**Work required:**
In the entries below, find the line with "The image size is (529, 623)." and the line with "Click the compressor Ratio knob", then retype both and everything between them exactly. Do not copy the pictures.

**Exercise input:**
^^^^^^^^

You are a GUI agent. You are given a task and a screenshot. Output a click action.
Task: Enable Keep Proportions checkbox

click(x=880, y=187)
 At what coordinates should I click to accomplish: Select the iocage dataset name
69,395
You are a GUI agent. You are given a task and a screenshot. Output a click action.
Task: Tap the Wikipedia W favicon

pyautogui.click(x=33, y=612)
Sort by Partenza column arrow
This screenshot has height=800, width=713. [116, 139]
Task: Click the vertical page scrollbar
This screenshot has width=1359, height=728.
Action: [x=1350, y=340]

^^^^^^^^

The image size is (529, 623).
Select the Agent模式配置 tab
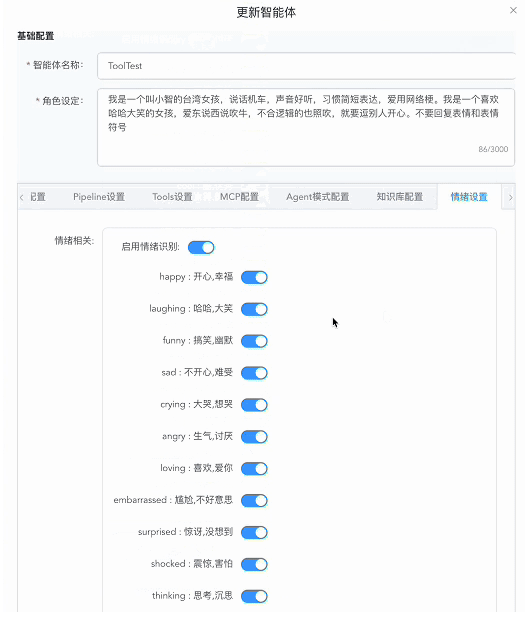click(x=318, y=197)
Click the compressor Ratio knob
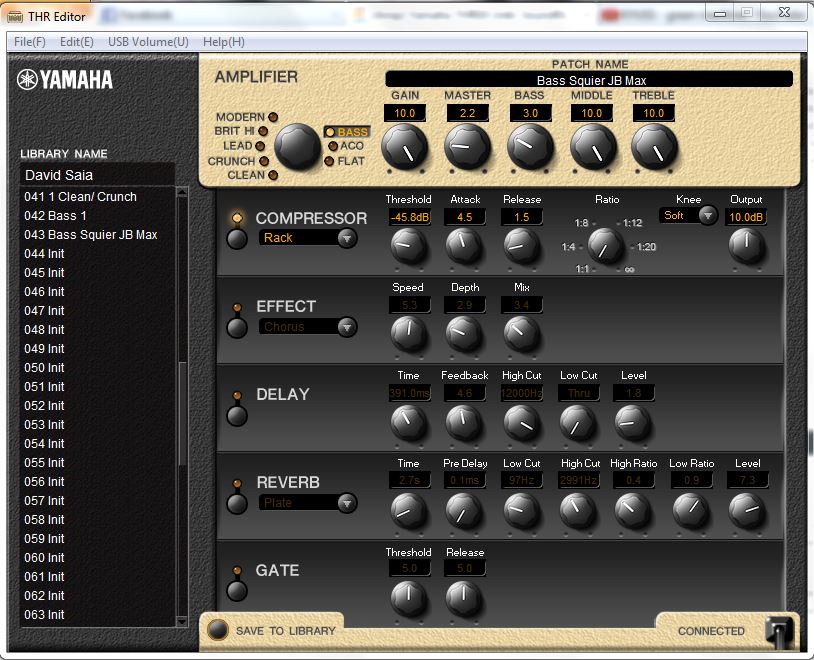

^^^^^^^^

**Response below:**
The image size is (529, 623).
Select the Agent模式配置 tab
click(x=318, y=197)
Click the compressor Ratio knob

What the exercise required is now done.